Il sera toujours nécessaire de faire du grec et du latin, à moins que l'on ne décide de faire table rase du passé, mais cette fois pour de bon comme les Khmers rouges ou les gardes de la même couleur au moment de la révolution culturelle, la violence en moins.

La société néo-libérale avec son cortège d'experts en marketing et de personnalités du show bizz a appris à s'en passer et l'effacement se fait en douceur et "tout naturellement" dans le meilleur des mondes, un monde de singes nus, d'ilotes gavés de nourriture industrielle, de publicité, d'images et de joujoux électroniques.

 

Le grec et le latin, "ça ne sert à rien" affirment péremptoirement les enfants de la télé.


Reste la volonté individuelle, relayée par les pouvoirs politiques au niveau de l'Éducation nationale, la culture comme contrepoids à la logique du marché et de la consommation.

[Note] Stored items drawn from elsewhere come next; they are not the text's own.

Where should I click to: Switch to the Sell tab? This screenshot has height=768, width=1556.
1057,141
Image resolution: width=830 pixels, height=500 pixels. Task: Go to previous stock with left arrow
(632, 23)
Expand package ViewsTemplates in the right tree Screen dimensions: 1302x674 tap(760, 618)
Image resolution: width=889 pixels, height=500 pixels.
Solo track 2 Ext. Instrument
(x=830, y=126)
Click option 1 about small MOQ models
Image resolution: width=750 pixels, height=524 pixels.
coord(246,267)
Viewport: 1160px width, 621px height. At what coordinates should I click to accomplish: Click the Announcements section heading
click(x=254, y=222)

On en revient toujours à l'État dont on doit redécouvrir la fonction régulatrice.

 

Le projet de réforme du CAPES de Lettres classiques contre lequel vingt membres du jury ont démissionné le 14 juillet 2010 ne laisse guère d'illusions, à terme, sur l'avenir de l'enseignement des langues anciennes.

 

Si personne n'y prend garde, l'enseignement du latin aura complètement disparu dans les prochaines années, comme a déjà presque disparu l'enseignement du grec.


Le pire n'est pas sûr, mais n'est pas exclu : la fabrication d'une société sans mémoire.